During the 25th International Council for Open and Distance Education (ICDE) World Conference held at the Tianjin Meijiang Convention Centre on October 16-18, foreign representatives could be frequently heard practicing Chinese phrases including nihao (hello), xiexie (thanks), zaijian (goodbye), renshi ni hen gaoxing (nice to meet you) and more with their Chinese counterparts. They even began speeches with nimen hao (hello everyone), shangwu hao (good morning) or xiawu hao (good afternoon) to engage audiences at meetings. Learning and speaking Chinese took the ICDE conference by storm, with the “Chinese Open Class” launched by the Open University of China’s (OUC) Chinese Language Centre at the center of this craze.

Take a look at our stall!
Every “Chinese Open Class” was full 

On the green wall was written: “Learn Chinese, Anyone • Anytime • Anywhere • Any way • Any device • Any content • Any learning support.” The Chinese teachers, all of whom were youthful with overseas teaching experience, allowed “students” with virtually no Chinese speaking ability to make rapid progress through their special teaching methods. MyEChinese presented a uniquely blended learning mode. Holding class while having tea, the “classroom” of fewer than 30 seats was almost full. 

Too late to find a seat, isn’t it? 

It’s a full house at the “Chinese Open Class”!

“To survive, learn Chinese”

The Chinese Language Centre at the OUC specially compiled a pamphlet titled Golden Words to Survive in Chinese for foreign representatives. With 10 refined Chinese sentences and 10 classic Chinese situational dialogues ranging from simple greetings to seeking help in an emergency, it provides everything you need to survive. A continuous stream of visitors came to the stall of the “Chinese Open Class”. Yang Zhijian, president of the OUC, was also attracted by the warmth and enthusiasm of the class and sat in as an observer. Yan Bing, vice president of the OUC, chimed in by joking: “Are you telling us to ‘learn Chinese to survive?’”
Yang Zhijian (seated far left), president of the OUC, observes the open class. 

Yan Bing (right), vice president of the OUC: “Are you telling us to  ‘learn Chinese to survive?’”
These sentences are useful! Let’s learn them right now.

After me, everyone. 

Learn to practice, practice to master. Put what has been learned to use! 

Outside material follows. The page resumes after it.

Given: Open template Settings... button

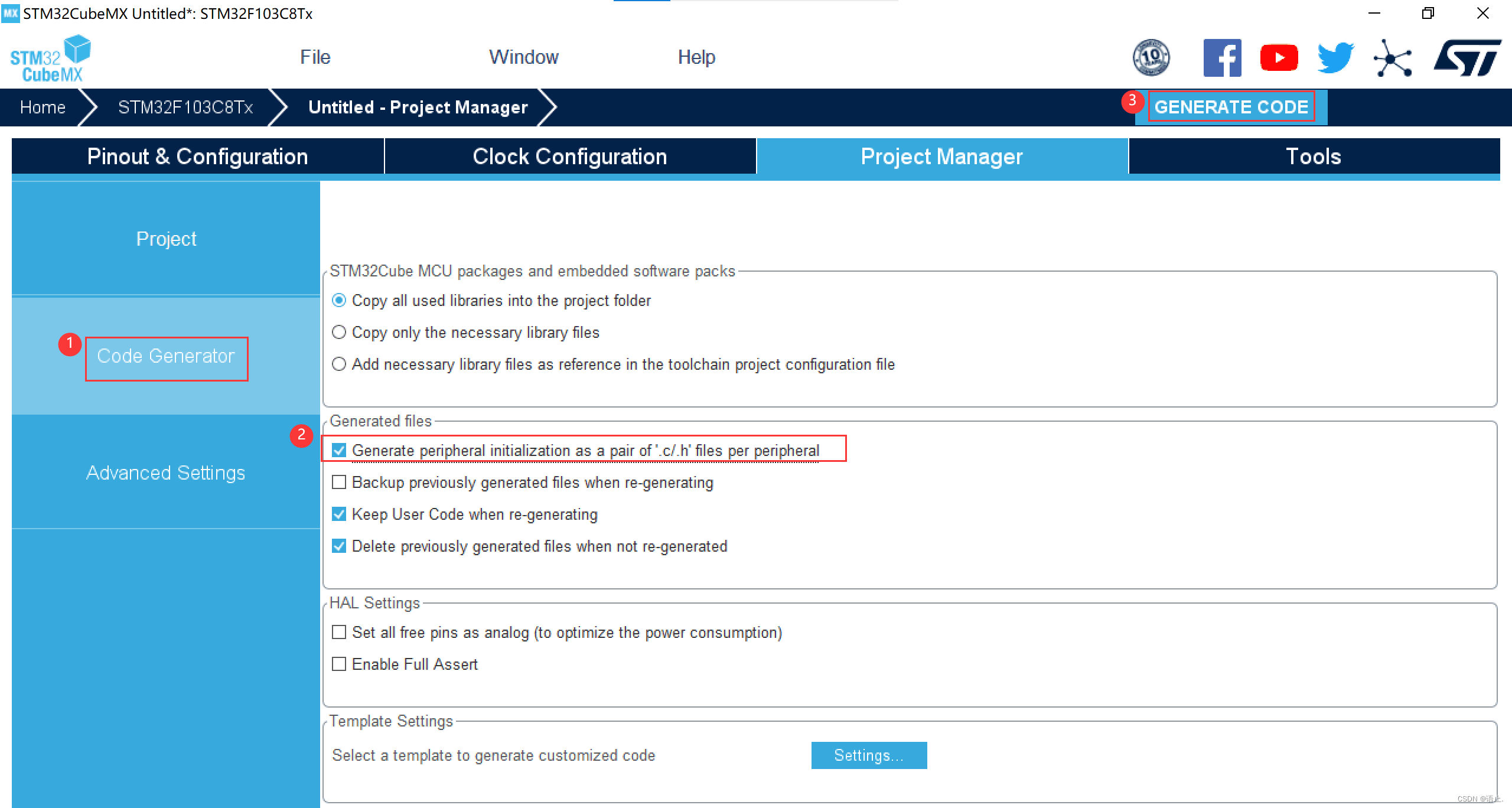Looking at the screenshot, I should click(868, 755).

May I ask how to pronounce this sentence? 

To experience Chinese culture 

While the open class attracted many foreign representatives, at the exhibition area of the OUC Chinese Language Centre many cultural activities were being held. These included games, calligraphy, spelling block puzzles, crosswords, quizzes with prizes and more. Many Chinese representatives attended during tea time to participate in activities or engage with foreign representatives on language and culture. It was a bustling scene characterized by a fusion of Chinese and Western cultural exchanges. Zhang Shaogang, vice president of the OUC, greeted staff and tried his hand at a spelling block puzzle.
Zhang Shaogang, vice president of the OUC, participates in a spelling block puzzle. 

Chinese representatives focus on solving a spelling block puzzle.

Paulo Maria Bastos da Silva Dias, president of Portugal Open University: Look at my prize! 

Temporary nursery

Some representatives who had come from afar brought their children to the conference. Whether Chinese or foreign, all found fun and interesting things to do at the open class. Parents felt at ease leaving them in care as they attended the conference and participated in discussions. They picked up their children after the conference concluded. The open class thus served a new function – a “temporary nursery” for representatives! 

Sisters solve the mystery of a spelling block puzzle. 

An American boy uses a brush to practice calligraphy strokes for the first time.

As one of the OUC’s forms of sponsorship at the conference, MyEChinese provided foreign representatives with free online Chinese language courses. This is the first time that the host has provided foreign representatives with learner and support services related to a local language in ICDE’s 75-year history.